Like most of us, we learned to sweep the ugly things under the carpet and to pretend we don’t feel them crawling around as we try to go about our everyday lives.
To not poke the hornet’s nest of an inner world that isn’t your own.
To be strong and to keep going.
I regrettably abandoned her calling to let it out while it (unknowingly) pollinated my own garden of purpose.
In good soldier form, we marched into her treatment planning determined to find a miracle. Always fascinated by the supernatural power of the human body, I felt called to more alternative, less popular ideas, to help support the depletions of chemo and radiation.
I spent much of my time researching the body, mind, and spirit as I was quasi-obsessed with becoming my sister’s savior and shield.
So began my journey of learning words like “ojas”.
I suppose if I’m to be really honest I think it started as a need to busy myself with doing instead of feeling. If I allowed myself to feel, my empathetic heart was afraid it would die alongside her.
So too began my journey of perfecting how to shut off and soldier on.
As fate would dictate, I was no match for brain-metastasized cancer. All efforts to give her body what it needed were a day late and a dollar short.
Ultimately six months turned into three arduous years of cancer slowly ravaging every cell of her being and the hearts of those who loved her.
Nothing changes the wishing things were different.
Wishing she was still a phone call away.
Wishing she was here to meet me on one of my adventures.
Wishing she could see our family now.
Wishing she was the voice to remind me of who I am when my heart is broken.
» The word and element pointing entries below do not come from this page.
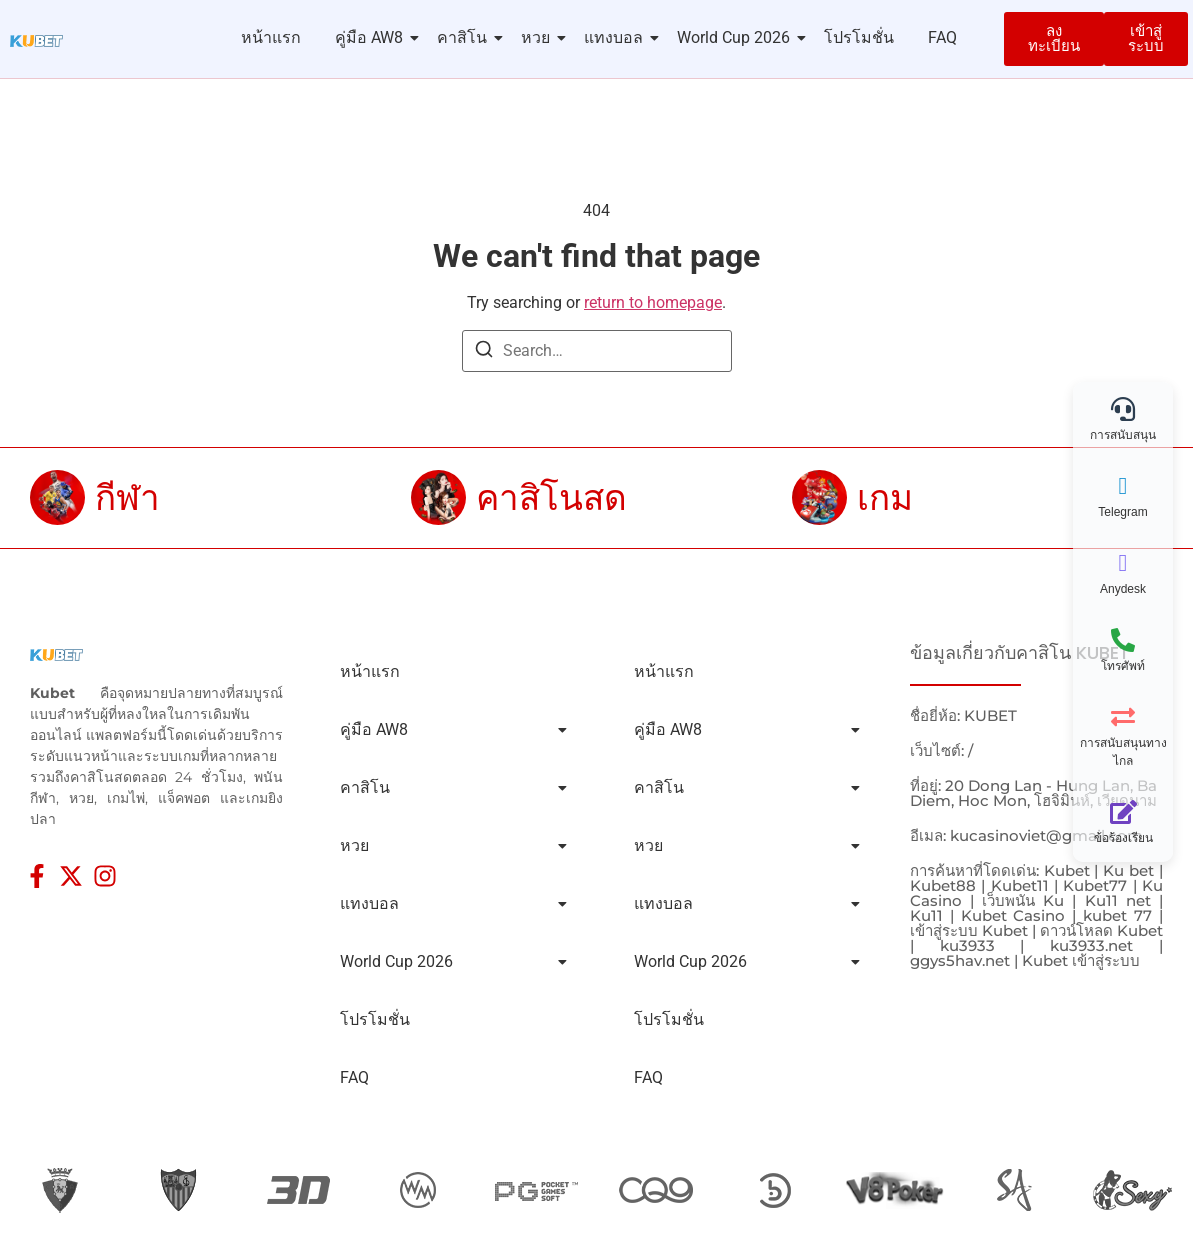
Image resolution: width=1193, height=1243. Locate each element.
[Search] (484, 352)
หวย (539, 37)
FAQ (942, 37)
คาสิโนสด (551, 497)
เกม (885, 497)
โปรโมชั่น (859, 37)
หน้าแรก (271, 37)
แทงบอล (617, 37)
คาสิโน (465, 37)
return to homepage (653, 302)
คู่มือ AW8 (372, 37)
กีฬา (127, 497)
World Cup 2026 (737, 37)
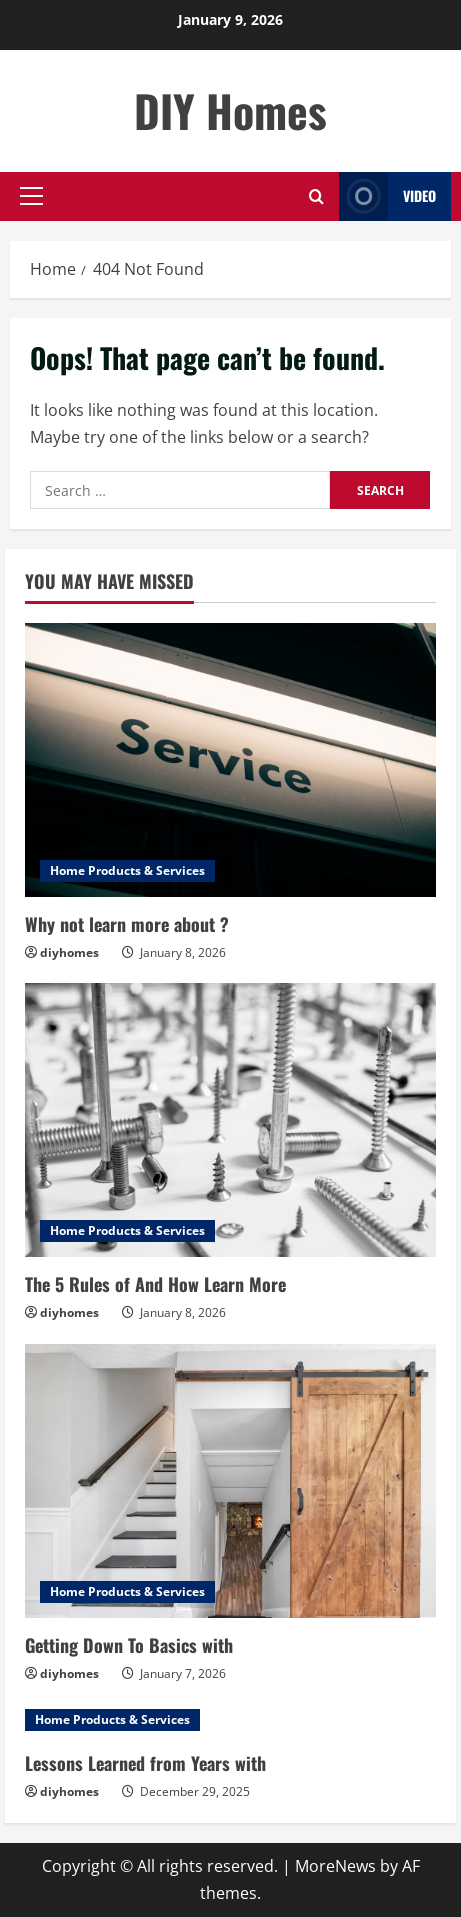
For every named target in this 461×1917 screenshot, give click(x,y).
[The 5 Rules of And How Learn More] (230, 1120)
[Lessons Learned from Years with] (230, 1720)
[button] (31, 196)
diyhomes (69, 952)
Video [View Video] (387, 196)
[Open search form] (316, 196)
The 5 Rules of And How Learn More (155, 1284)
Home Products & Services (127, 870)
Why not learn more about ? (127, 924)
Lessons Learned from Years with (145, 1763)
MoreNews (335, 1866)
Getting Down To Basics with (129, 1645)
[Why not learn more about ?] (230, 760)
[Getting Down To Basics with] (230, 1481)
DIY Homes (230, 110)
Wishing all our inside jokes had a place to laugh.
Wishing she had a chance to grow from what her most difficult chapter taught her.
In death, there’s a lot of wishing left behind. But one wishing sewn into the fabric of my being was settled as a promise to not allow silence to fill invitations for deeper connections.
To learn how to have real conversations. To say hard things that simultaneously make someone else feel seen.
To listen to rotting insides when they ask to be heard.
I was too scared to make a mistake, that I didn’t know enough, that I wasn’t an expert, and that I’d say something too upsetting for my sister to face. There was enough grief on the table and I certainly didn’t want to incite more of it.
However, what I’ve learned since is when we’re coming from love with a desire to love, the only wrong conversations we can have are the ones we don’t have.